### [Task goal]
From the data below, retype exactly the lines starting with the one that contains "Image resolution: width=868 pixels, height=432" and ending with the one that contains "Task: Click the piston with red waves icon", both included.

### [Entries provided]
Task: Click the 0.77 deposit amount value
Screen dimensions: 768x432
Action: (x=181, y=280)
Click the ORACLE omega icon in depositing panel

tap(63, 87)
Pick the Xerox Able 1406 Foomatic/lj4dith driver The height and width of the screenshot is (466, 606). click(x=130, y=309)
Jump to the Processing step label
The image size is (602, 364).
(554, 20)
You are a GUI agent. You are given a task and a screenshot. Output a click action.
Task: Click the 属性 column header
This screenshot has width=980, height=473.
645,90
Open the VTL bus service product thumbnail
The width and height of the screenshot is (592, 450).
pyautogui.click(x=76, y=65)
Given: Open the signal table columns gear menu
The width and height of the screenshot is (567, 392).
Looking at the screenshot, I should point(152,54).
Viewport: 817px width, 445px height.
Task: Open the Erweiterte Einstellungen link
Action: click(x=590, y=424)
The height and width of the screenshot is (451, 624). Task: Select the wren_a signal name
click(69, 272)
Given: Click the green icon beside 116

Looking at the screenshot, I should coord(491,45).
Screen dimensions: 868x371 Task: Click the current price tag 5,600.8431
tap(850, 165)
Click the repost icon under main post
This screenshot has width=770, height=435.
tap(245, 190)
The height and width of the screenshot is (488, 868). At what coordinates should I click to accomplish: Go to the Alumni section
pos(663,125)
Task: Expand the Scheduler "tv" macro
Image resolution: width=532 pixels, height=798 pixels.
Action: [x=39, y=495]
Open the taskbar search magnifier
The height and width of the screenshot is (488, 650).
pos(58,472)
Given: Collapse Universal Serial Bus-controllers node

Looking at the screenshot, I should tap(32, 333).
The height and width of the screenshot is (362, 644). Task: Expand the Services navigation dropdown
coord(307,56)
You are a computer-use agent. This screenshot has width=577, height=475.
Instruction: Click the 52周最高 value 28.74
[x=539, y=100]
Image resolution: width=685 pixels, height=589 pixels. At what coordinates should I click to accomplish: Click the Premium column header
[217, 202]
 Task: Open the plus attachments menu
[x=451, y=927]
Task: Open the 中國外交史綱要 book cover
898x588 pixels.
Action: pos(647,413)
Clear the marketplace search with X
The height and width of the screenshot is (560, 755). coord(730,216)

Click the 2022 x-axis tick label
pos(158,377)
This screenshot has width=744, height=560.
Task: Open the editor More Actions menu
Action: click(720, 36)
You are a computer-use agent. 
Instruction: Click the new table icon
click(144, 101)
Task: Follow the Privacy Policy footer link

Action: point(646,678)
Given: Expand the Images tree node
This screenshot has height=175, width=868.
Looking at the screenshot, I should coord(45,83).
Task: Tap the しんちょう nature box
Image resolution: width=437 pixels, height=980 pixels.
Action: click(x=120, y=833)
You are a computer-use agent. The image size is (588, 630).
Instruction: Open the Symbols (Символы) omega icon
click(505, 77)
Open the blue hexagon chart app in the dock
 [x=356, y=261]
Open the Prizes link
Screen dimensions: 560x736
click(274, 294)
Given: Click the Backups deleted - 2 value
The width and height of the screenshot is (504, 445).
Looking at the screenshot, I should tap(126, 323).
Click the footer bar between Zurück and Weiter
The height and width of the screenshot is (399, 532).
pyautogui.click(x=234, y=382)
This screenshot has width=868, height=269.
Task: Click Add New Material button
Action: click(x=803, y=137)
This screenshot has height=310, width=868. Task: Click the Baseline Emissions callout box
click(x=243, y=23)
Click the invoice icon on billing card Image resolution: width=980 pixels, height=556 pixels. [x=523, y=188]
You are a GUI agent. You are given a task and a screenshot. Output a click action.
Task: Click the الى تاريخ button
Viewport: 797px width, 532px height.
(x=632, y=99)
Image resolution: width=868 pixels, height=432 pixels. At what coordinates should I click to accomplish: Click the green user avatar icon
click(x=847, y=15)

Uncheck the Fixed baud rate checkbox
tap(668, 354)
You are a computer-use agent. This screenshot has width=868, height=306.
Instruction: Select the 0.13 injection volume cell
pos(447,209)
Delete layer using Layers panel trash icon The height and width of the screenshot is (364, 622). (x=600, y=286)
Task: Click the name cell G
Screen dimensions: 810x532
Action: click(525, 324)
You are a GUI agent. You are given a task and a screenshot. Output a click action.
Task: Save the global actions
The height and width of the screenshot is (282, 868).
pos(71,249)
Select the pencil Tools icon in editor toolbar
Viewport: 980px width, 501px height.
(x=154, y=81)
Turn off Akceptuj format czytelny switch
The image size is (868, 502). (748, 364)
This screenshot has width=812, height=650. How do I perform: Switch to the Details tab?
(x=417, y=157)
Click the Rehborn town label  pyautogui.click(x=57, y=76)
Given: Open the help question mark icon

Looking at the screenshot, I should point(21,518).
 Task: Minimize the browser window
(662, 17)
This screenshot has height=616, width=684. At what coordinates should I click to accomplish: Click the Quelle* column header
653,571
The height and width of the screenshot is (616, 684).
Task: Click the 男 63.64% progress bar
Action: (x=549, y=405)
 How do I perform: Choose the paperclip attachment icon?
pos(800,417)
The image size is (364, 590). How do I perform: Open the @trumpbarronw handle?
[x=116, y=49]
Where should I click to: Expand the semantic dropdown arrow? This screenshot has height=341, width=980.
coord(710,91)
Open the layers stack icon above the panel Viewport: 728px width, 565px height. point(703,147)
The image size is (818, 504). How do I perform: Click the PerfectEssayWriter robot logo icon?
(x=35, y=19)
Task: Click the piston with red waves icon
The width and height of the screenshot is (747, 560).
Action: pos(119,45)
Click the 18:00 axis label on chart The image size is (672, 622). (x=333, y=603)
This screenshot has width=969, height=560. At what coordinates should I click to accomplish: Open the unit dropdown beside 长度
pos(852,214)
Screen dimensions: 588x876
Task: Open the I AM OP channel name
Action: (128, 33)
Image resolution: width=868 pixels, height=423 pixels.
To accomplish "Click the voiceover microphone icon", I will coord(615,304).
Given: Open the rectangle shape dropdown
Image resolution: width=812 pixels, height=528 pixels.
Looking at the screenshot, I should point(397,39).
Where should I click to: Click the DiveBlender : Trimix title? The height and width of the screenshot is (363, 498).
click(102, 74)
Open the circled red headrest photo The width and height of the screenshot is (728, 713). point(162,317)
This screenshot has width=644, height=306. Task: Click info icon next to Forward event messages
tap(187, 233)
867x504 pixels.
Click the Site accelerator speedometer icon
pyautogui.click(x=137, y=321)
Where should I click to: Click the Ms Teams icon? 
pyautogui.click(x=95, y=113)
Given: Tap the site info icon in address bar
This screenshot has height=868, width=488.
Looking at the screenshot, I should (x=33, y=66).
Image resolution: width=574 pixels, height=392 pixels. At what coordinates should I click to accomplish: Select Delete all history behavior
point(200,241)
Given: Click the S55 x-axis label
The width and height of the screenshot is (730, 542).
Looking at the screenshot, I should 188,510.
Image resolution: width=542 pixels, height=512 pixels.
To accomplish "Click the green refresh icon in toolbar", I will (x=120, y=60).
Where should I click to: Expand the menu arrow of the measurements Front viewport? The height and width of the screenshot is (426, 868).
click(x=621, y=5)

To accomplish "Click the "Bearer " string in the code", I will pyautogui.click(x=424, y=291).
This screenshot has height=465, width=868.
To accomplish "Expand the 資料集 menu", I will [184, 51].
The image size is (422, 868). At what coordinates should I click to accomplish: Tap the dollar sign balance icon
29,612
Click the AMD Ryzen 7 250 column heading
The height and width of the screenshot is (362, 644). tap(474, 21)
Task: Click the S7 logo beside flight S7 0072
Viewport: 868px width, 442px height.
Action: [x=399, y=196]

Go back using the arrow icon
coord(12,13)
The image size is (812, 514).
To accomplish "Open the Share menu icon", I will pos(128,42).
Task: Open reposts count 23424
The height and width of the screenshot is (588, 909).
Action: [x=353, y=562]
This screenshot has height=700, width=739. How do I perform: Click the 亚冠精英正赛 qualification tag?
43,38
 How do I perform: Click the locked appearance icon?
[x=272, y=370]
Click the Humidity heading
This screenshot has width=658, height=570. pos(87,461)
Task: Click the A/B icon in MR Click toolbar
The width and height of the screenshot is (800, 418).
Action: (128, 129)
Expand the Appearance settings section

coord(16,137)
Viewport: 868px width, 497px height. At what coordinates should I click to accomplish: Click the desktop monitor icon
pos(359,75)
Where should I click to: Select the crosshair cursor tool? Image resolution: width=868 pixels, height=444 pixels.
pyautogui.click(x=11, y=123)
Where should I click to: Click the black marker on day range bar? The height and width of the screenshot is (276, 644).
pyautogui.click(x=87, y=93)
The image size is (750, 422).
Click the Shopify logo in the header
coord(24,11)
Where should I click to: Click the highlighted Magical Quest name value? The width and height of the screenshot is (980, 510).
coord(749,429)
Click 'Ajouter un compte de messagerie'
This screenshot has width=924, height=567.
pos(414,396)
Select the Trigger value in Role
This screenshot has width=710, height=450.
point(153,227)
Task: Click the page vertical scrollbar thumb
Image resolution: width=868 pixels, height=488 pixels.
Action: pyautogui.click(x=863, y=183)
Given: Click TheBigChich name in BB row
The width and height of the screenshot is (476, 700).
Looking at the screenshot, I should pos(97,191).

### [Exercise solution]
Image resolution: width=868 pixels, height=432 pixels. At what coordinates should I click to accomplish: Click the green user avatar icon
click(x=847, y=15)

Uncheck the Fixed baud rate checkbox
tap(668, 354)
You are a computer-use agent. This screenshot has width=868, height=306.
Instruction: Select the 0.13 injection volume cell
pos(447,209)
Delete layer using Layers panel trash icon The height and width of the screenshot is (364, 622). (x=600, y=286)
Task: Click the name cell G
Screen dimensions: 810x532
Action: click(525, 324)
You are a GUI agent. You are given a task and a screenshot. Output a click action.
Task: Save the global actions
The height and width of the screenshot is (282, 868).
pos(71,249)
Select the pencil Tools icon in editor toolbar
Viewport: 980px width, 501px height.
(x=154, y=81)
Turn off Akceptuj format czytelny switch
The image size is (868, 502). (748, 364)
This screenshot has width=812, height=650. How do I perform: Switch to the Details tab?
(x=417, y=157)
Click the Rehborn town label  pyautogui.click(x=57, y=76)
Given: Open the help question mark icon

Looking at the screenshot, I should point(21,518).
 Task: Minimize the browser window
(662, 17)
This screenshot has height=616, width=684. At what coordinates should I click to accomplish: Click the Quelle* column header
653,571
The height and width of the screenshot is (616, 684).
Task: Click the 男 63.64% progress bar
Action: (x=549, y=405)
 How do I perform: Choose the paperclip attachment icon?
pos(800,417)
The image size is (364, 590). How do I perform: Open the @trumpbarronw handle?
[x=116, y=49]
Where should I click to: Expand the semantic dropdown arrow? This screenshot has height=341, width=980.
coord(710,91)
Open the layers stack icon above the panel Viewport: 728px width, 565px height. point(703,147)
The image size is (818, 504). How do I perform: Click the PerfectEssayWriter robot logo icon?
(x=35, y=19)
Task: Click the piston with red waves icon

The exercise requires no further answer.